### Task instructions
Whenever a picture appears in the data, skip it and write out all other material exactly.

### Entries provided
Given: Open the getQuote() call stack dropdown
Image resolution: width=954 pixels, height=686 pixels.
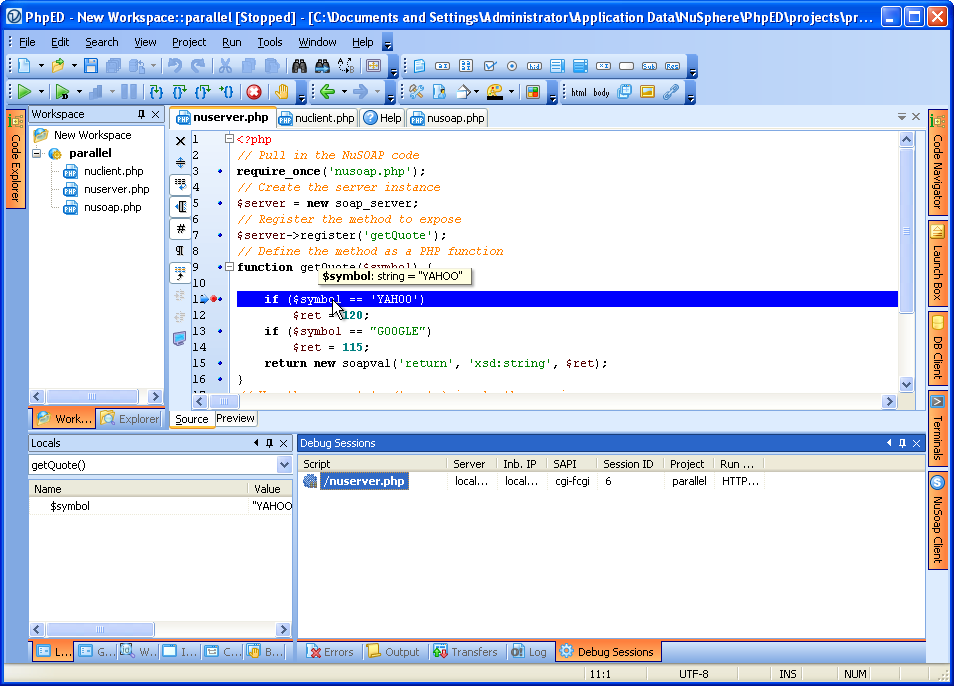Looking at the screenshot, I should (x=284, y=465).
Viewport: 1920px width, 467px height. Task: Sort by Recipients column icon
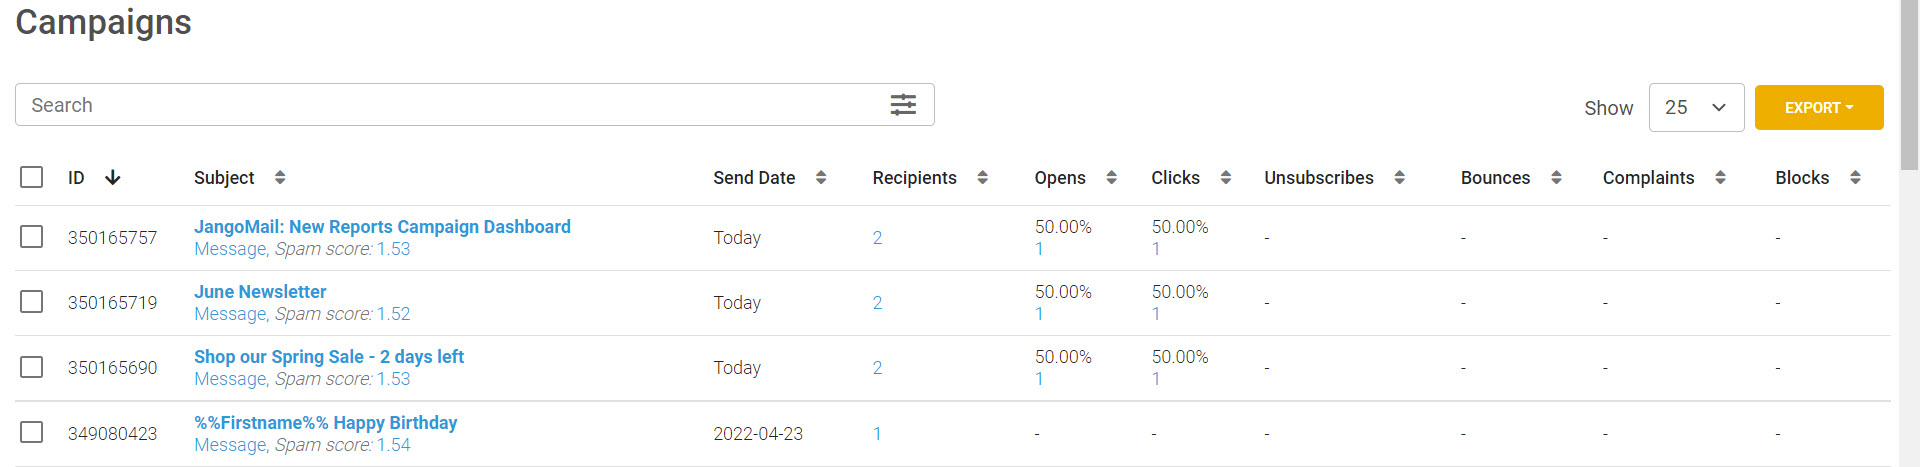(x=982, y=177)
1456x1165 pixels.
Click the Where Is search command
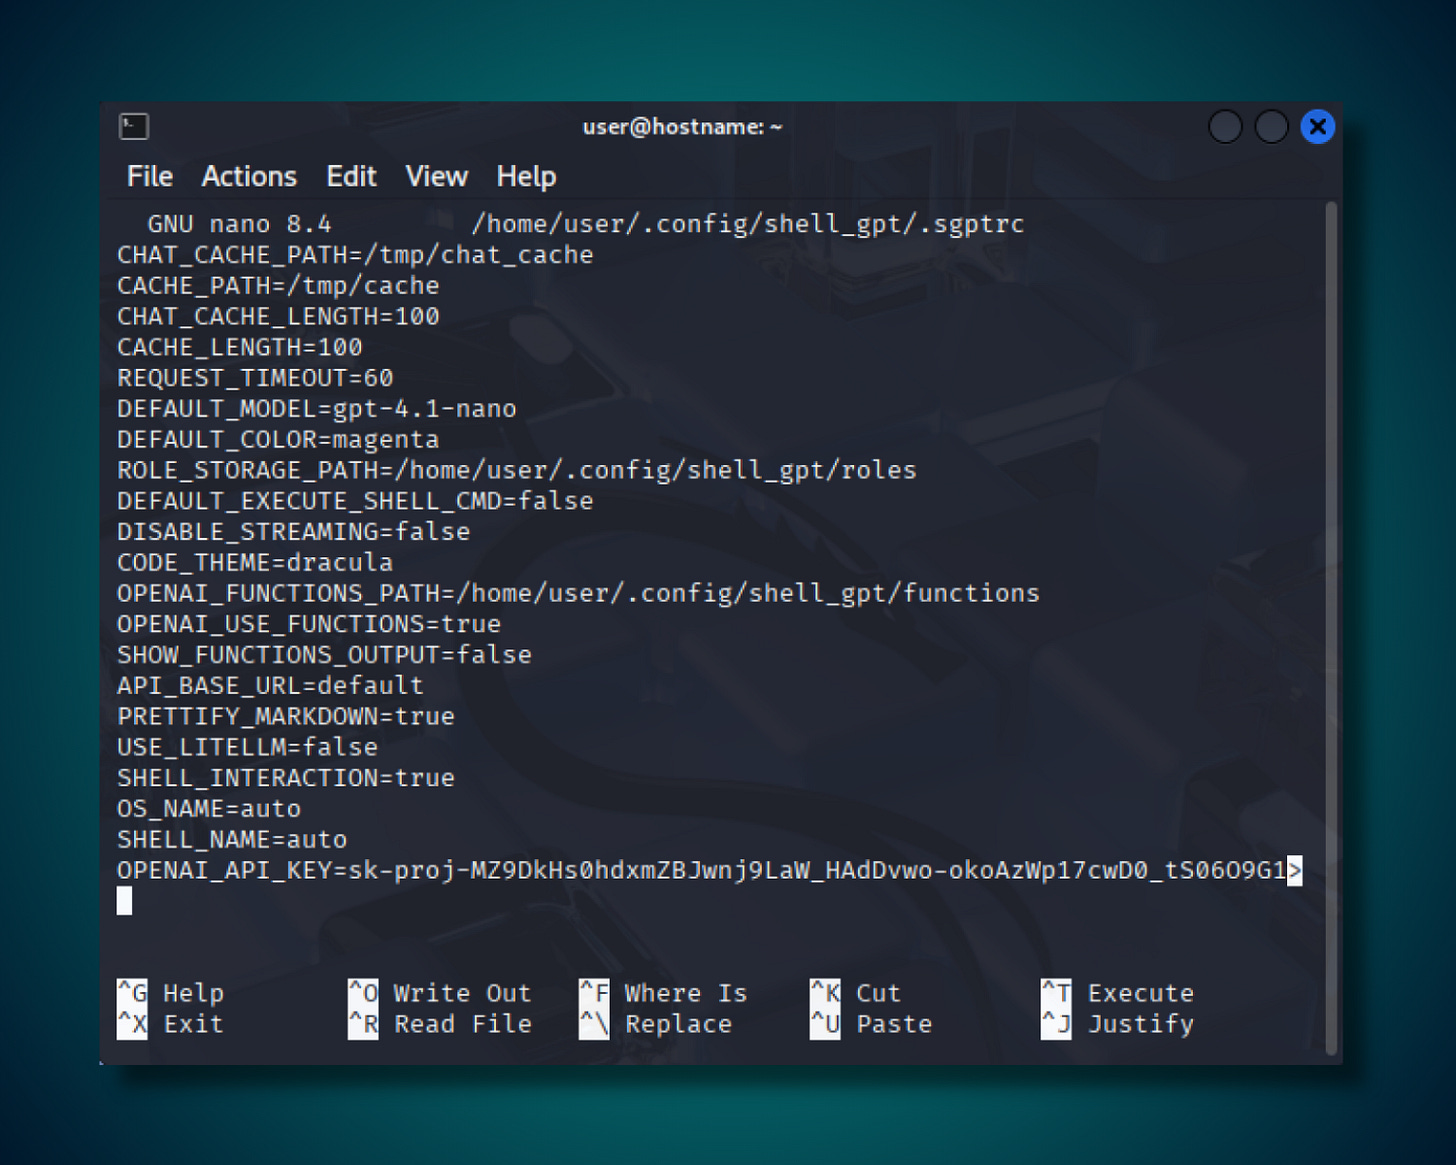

### Answer space
Given: Open the getQuote() call stack dropdown
Image resolution: width=954 pixels, height=686 pixels.
Looking at the screenshot, I should (x=284, y=465).
Viewport: 1920px width, 467px height. Task: Sort by Recipients column icon
(x=982, y=177)
1456x1165 pixels.
Click the Where Is search command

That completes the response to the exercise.